Today, the majority of the world’s population uses a cell phone. In addition, what is known as the “internet of things” is connecting us to our appliances, our cars, and our buildings through wireless artificial intelligence. This has major implications for our economy, as automatization boosts efficiency and productivity while displacing workers from traditional industries.
It has also led to the expansion of the so-called “sharing economy,” which is a boon for consumers but which disrupts old forms of employment. Uber challenges taxi unions, Airbnb undercuts the hotel industry, ZipCar undermines car rental agencies, and Netflix-style streaming services shake up the dominant television and film producers and cable-bundlers. While there is still much to explain from a sociological point of view about how we have come to trust each other to provide such services without the benefit of a credible brand or company, it is clear that we are increasingly acting as our own little corporations.
The impact on labor markets — and thus the type of education and training necessary for success — has yet to be fully understood. But we know that the conventional contract between worker and employer has all but broken down. Corporations can no longer offer the type of life-long job security they once did, and as a result young workers will likely change jobs more than a dozen times in the course of their career. Nearly a third of U.S. workers are already mobile, and the consulting firm Pricewaterhouse Coopers (PwC) estimates that by 2020 global worker mobility will increase by 50 percent.
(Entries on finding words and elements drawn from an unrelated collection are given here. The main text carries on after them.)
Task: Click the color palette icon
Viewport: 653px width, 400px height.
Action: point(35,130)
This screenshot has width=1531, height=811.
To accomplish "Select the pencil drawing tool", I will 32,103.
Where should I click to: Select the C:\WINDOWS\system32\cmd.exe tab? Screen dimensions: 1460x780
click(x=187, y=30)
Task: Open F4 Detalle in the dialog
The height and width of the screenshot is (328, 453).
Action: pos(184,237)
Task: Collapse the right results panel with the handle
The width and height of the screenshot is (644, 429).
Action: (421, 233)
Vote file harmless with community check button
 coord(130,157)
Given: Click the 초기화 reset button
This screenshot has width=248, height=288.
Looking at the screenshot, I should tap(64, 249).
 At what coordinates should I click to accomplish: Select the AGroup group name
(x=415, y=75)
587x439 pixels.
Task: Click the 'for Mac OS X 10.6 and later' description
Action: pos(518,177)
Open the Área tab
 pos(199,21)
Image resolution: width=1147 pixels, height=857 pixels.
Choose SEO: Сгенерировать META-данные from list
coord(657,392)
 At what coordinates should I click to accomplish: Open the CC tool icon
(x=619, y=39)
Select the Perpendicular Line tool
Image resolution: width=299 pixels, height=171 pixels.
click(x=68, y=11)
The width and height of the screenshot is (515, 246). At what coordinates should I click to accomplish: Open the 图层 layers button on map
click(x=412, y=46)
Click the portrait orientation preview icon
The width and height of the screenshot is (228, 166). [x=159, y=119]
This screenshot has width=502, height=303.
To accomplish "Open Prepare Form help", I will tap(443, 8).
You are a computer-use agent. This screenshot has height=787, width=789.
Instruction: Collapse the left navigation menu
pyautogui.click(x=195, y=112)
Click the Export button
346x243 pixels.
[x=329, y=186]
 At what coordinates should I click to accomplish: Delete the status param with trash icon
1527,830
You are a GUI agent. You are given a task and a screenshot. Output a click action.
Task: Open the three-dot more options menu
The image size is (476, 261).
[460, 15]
As a result, the competition for talent is everywhere more intense, even as the future of work is more uncertain. A student in Brazil is competing with students in Singapore or Morocco.
At the same time, companies are finding it harder to find the kind of advanced talent they need for their high-tech, globally oriented businesses. PwC research also found that nearly two-thirds (63 percent) of global CEOs worry about not being able to find employees with the necessary skills and innovative mindset to fill their open positions. McKinsey estimates that there will be a shortfall of some 85 million qualified workers by 2020.
Here is where the rise of freelancing and the sharing economy, often using smartphone apps as platforms, comes into play. Fifty-three million Americans — 34 percent of the labor force — are now doing some freelancing, and the number is quickly growing. As The Economist points out, this increasing informality will “challenge many of the fundamental assumptions of 20th Century capitalism.”
In particular, it challenges the original rationale of grouping workers into firms in the first place. Bringing economic activity under the umbrella of large companies reduced transaction costs, overcame coordination problems inherent to industrial production, and connected supply with demand. But now, anyone with a smartphone can offer their goods and services to potential customers around the world at the swipe of a finger. (Companies too benefit, as they are able to contract out routine data entry and other menial work to freelancers and thus focus on their core competencies.)
But this type of connectivity is not so much the benign-sounding “sharing economy” as it is a process of “ruthlessly optimizing everything around us and delivering it at the touch of a button,” writes TIME’s Joel Klein in a recent piece. And meanwhile, our public policy has fallen behind the times, with labor markets regulated and structured for a much different economy — one based on job security, generous pensions, and employer-provided benefits.
All of these trends taken together — connectivity, mobile entrepreneurship, the breakdown of traditional corporate relationships, and the global skills gap — means that our students face unexpected pressures as well as unimagined opportunities. They will have to adopt innovative, problem-solving mindsets, and prepare themselves for a life full of negotiating constant career shifts.
This is a tall order for our outdated education systems, and those students who fall behind will struggle to compete with an international labor pool. But those schools, cities, states, and countries that can adapt to the on-demand economy can reap the rewards of growing productivity and technological advancement.